[Provided text]

Democracy first?

We might rue the day we force our authoritarian allies to democratize, Robert Kaplan argues, once we see who replaces them.

Published November 23, 2001 12:20AM (EST)

Which comes first, democracy or security? Human rights or stability? American foreign policy has always swung between these poles -- and in the post-Sept. 11 world, the perennial debate is heating up once more.

This time around, the question takes a new form: Are U.S. interests, and America's need to combat international terrorism, best served by supporting cooperative authoritarian governments in nations like Egypt, Saudi Arabia and Pakistan -- or by encouraging the evolution of democracy and open societies in the Muslim world?

With the war in Afghanistan edging closer to an American victory, these broad foreign policy questions have crystallized in the work of two writers, New York Times columnist Thomas L. Friedman and author and Atlantic correspondent Robert Kaplan.

Friedman has repeatedly argued since Sept. 11 that the way to quell anti-Americanism in the Arab and Muslim world is to promote democratic reform there. The authoritarian governments we are allied with, he argues, need to open their societies and end their tacit endorsement of anti-American radical fundamentalism. U.S. foreign policy can't ignore school curriculums that teach "death to the infidels," he argued in an October column. As he said in a brief telephone interview, "You cannot have a modernization of religion outside the context of a democratic society."

Kaplan, the author of seven books, including "Balkan Ghosts," has staked out a position that's considerably more cautious. Drawing on his own reporting and the ideas of scholars like Samuel Huntington, he espouses a skeptical approach: If the U.S. destabilizes its current allies, he says, the alternatives will most likely be far more hostile and dangerous to our interests.

Salon asked Kaplan for his thoughts on Friedman's stance and on the future of American foreign policy.

Friedman's Nov. 20 column points out that India and Bangladesh have large Muslim populations, but because their democracies allow for dissent, militant Anti-Americanism is not widespread. Is he right -- can spreading democracy help us achieve our foreign policy goals?

[Written tasks]
A - Copy the records word for word, starting at the very beginning of the records and ending with the line that contains "ペガサスマンション渋谷本町 (267, 537)", including that line.
B - Carry on the article about democracy and U.S. foreign policy from the point where it stops.
The article and the records come from unrelated sources.

A block of data:
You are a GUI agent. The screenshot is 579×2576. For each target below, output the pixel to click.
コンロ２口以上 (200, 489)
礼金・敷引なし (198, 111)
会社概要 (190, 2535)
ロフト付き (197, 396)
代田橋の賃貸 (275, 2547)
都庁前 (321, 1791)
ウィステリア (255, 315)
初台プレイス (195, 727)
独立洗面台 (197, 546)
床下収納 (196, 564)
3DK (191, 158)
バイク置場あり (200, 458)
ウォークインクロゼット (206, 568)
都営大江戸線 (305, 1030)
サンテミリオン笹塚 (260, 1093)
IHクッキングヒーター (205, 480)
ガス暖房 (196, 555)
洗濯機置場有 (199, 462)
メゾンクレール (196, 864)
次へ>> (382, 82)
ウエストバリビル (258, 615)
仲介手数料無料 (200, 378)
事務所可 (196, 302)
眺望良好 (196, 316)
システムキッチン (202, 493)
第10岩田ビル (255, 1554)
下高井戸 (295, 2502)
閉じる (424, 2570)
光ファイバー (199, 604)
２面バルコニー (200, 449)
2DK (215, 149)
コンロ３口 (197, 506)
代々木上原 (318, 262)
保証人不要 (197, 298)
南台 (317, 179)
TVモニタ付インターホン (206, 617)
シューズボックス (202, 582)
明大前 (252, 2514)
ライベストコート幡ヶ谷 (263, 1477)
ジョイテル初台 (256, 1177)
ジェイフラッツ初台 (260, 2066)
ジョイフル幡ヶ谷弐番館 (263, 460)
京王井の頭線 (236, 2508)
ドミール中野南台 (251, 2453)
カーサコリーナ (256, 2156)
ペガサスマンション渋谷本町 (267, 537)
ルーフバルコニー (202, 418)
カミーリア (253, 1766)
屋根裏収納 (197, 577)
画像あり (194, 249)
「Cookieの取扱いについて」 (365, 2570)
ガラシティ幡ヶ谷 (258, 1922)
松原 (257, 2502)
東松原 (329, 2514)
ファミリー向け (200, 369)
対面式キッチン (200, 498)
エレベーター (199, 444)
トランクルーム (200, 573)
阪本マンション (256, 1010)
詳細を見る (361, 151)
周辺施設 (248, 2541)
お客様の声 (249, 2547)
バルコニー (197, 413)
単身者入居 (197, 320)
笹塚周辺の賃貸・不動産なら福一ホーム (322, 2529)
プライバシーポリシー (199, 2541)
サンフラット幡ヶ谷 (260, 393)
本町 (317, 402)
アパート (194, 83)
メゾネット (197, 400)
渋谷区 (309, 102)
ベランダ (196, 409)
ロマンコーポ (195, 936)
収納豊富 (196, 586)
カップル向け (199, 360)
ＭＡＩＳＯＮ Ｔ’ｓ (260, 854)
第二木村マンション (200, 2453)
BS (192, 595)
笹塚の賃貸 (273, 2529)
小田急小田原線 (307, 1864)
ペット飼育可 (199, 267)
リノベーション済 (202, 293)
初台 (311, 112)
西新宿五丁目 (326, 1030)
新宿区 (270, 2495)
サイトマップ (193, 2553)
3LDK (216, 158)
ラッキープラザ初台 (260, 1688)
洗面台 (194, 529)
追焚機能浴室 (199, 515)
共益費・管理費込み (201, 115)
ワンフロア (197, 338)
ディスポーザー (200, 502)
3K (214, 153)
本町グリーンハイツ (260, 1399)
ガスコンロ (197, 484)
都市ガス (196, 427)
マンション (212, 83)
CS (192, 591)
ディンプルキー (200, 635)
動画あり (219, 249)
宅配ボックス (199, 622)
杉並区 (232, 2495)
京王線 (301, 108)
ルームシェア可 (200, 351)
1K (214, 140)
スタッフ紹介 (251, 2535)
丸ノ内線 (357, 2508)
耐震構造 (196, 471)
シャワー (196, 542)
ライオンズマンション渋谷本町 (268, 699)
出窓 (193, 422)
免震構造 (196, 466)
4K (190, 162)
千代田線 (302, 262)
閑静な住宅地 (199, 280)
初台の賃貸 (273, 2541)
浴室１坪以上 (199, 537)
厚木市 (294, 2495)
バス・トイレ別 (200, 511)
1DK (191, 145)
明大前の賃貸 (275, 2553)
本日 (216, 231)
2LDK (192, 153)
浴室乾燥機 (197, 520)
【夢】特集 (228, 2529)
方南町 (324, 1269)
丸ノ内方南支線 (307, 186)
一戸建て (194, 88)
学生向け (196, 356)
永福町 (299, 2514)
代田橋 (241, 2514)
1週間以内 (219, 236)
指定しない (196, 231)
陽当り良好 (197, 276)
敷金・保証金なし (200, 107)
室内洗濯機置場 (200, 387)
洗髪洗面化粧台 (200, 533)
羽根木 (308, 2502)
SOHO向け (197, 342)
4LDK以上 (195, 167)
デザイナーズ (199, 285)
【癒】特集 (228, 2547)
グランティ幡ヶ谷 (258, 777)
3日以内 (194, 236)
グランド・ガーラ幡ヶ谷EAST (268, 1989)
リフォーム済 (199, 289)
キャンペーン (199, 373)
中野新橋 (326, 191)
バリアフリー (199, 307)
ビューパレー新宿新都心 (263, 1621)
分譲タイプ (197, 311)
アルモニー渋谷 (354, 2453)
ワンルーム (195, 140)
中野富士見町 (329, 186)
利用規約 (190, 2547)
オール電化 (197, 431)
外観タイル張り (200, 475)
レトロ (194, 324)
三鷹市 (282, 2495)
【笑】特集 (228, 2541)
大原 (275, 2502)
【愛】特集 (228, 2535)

[Task answers]
A -
You are a GUI agent. The screenshot is 579×2576. For each target below, output the pixel to click.
コンロ２口以上 (200, 489)
礼金・敷引なし (198, 111)
会社概要 (190, 2535)
ロフト付き (197, 396)
代田橋の賃貸 (275, 2547)
都庁前 (321, 1791)
ウィステリア (255, 315)
初台プレイス (195, 727)
独立洗面台 (197, 546)
床下収納 (196, 564)
3DK (191, 158)
バイク置場あり (200, 458)
ウォークインクロゼット (206, 568)
都営大江戸線 (305, 1030)
サンテミリオン笹塚 (260, 1093)
IHクッキングヒーター (205, 480)
ガス暖房 (196, 555)
洗濯機置場有 (199, 462)
メゾンクレール (196, 864)
次へ>> (382, 82)
ウエストバリビル (258, 615)
仲介手数料無料 (200, 378)
事務所可 (196, 302)
眺望良好 (196, 316)
システムキッチン (202, 493)
第10岩田ビル (255, 1554)
下高井戸 (295, 2502)
閉じる (424, 2570)
光ファイバー (199, 604)
２面バルコニー (200, 449)
2DK (215, 149)
コンロ３口 (197, 506)
代々木上原 (318, 262)
保証人不要 (197, 298)
南台 (317, 179)
TVモニタ付インターホン (206, 617)
シューズボックス (202, 582)
明大前 (252, 2514)
ライベストコート幡ヶ谷 (263, 1477)
ジョイテル初台 (256, 1177)
ジェイフラッツ初台 (260, 2066)
ジョイフル幡ヶ谷弐番館 (263, 460)
京王井の頭線 (236, 2508)
ドミール中野南台 (251, 2453)
カーサコリーナ (256, 2156)
ペガサスマンション渋谷本町 (267, 537)

B -
I've always been impressed with India and Bangladesh. The distinction, though, is that Tom Friedman seems to be saying that this is the route forward everywhere, and I've been arguing that this is the route forward in many places, but not in other places. Every place has its own peculiar characteristics. Tunisia, for instance, is probably the most pro-American Arab state, even deep down among the population, not just the regime. But it's not democratic. It's an enlightened dictatorship, and the ruler is a former interior minister, a security service heavy. Morocco has partial, limited democracy. And I don't think if more were forced upon it, it would increase the stability or pro-Americanism of King Mohammed VI.

The Egyptian and Saudi regimes are increasingly bad, and Friedman's written some eloquent columns about that, but I'm not sure that anything that would replace them would be better -- it would probably be worse. So while it's true that India and Bangladesh have been impressive in many ways, you cannot carry the example over to other places.

The real reason why India is democratic and hasn't had coups and why Pakistan has had such a terrible time is because India directly inherited British civilian administration. It inherited a civilian administration with the institutions perfectly formulated for democracy, whereas the area that constitutes Pakistan was the frontier zone that the British ruled only through a military administration. It was basically the tribal borderlands that had never had any civil rule at all.

So my real difference with the pro-democracy folks is not that I'm anti-democracy. It's just that from years of reporting, I see a great continuum rather than a sharp separation. You can't define regimes simply; you can in some places -- because there's real terrible totalitarianism with Saddam Hussein and other people like that -- but in many places, these are subtle distinctions.

On the subject of Egypt and Saudi Arabia, one could argue that Sept. 11's attacks represent the ultimate failure of the American foreign policy that's supported these countries' repressive regimes for years. When a country like Saudi Arabia exports terrorists -- 15 of the 19 suspects -- isn't it time to rethink the level of U.S. support?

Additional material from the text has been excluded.